__Provided entries__.
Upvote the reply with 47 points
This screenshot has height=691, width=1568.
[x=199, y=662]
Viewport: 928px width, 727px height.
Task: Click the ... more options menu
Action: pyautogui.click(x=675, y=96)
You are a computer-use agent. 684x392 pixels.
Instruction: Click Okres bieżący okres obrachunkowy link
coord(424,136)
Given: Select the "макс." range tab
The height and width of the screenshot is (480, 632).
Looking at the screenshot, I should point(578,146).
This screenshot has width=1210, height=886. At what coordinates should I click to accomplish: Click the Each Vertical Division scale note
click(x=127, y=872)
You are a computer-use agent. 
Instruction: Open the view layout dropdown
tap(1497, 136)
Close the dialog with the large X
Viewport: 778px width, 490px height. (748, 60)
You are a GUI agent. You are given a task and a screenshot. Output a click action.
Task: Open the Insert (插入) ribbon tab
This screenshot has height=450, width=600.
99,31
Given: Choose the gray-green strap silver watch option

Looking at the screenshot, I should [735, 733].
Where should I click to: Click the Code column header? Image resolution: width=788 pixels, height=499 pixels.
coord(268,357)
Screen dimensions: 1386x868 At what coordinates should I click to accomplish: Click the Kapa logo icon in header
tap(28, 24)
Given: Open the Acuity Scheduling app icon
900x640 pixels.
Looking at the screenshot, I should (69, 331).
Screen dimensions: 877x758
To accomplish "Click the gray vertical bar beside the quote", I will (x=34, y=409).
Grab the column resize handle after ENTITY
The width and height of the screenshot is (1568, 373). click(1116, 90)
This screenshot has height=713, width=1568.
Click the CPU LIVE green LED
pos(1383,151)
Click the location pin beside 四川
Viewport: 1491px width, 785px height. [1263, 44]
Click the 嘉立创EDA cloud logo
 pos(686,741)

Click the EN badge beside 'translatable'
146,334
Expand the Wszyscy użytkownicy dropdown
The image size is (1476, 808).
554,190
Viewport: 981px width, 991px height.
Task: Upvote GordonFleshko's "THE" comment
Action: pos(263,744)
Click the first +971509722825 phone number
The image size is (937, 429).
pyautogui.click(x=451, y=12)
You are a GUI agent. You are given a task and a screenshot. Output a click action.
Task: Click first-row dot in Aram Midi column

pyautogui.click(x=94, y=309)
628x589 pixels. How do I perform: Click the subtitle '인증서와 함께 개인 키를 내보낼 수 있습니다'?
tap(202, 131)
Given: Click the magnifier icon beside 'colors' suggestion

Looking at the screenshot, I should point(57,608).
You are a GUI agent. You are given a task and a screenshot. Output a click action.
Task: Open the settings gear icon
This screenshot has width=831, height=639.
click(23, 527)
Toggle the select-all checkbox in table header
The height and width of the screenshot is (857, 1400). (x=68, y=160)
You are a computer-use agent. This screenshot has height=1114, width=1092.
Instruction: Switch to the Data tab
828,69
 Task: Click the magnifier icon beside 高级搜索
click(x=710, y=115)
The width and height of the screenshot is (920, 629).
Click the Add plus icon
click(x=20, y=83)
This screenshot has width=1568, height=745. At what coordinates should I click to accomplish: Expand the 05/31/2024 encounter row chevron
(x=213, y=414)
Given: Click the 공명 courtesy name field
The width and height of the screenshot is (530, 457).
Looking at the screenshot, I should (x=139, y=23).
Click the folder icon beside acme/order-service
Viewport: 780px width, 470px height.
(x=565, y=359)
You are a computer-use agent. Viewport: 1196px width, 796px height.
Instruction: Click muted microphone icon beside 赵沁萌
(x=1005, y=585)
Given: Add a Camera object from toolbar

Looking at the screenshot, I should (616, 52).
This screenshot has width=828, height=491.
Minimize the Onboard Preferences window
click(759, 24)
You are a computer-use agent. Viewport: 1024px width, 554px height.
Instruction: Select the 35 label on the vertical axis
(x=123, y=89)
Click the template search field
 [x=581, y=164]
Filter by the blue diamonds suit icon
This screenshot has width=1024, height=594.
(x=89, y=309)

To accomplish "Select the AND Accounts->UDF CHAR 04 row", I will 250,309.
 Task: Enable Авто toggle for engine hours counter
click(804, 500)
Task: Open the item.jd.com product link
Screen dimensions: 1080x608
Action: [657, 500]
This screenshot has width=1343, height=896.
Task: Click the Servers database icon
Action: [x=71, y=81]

__Action item__. In the data above, retype exactly and only the lines between the one holding "The width and height of the screenshot is (920, 629)." and the one holding "Click the folder", inclusive.

__Task output__.
The width and height of the screenshot is (920, 629).
Click the Add plus icon
click(x=20, y=83)
This screenshot has width=1568, height=745. At what coordinates should I click to accomplish: Expand the 05/31/2024 encounter row chevron
(x=213, y=414)
Given: Click the 공명 courtesy name field
The width and height of the screenshot is (530, 457).
Looking at the screenshot, I should (x=139, y=23).
Click the folder icon beside acme/order-service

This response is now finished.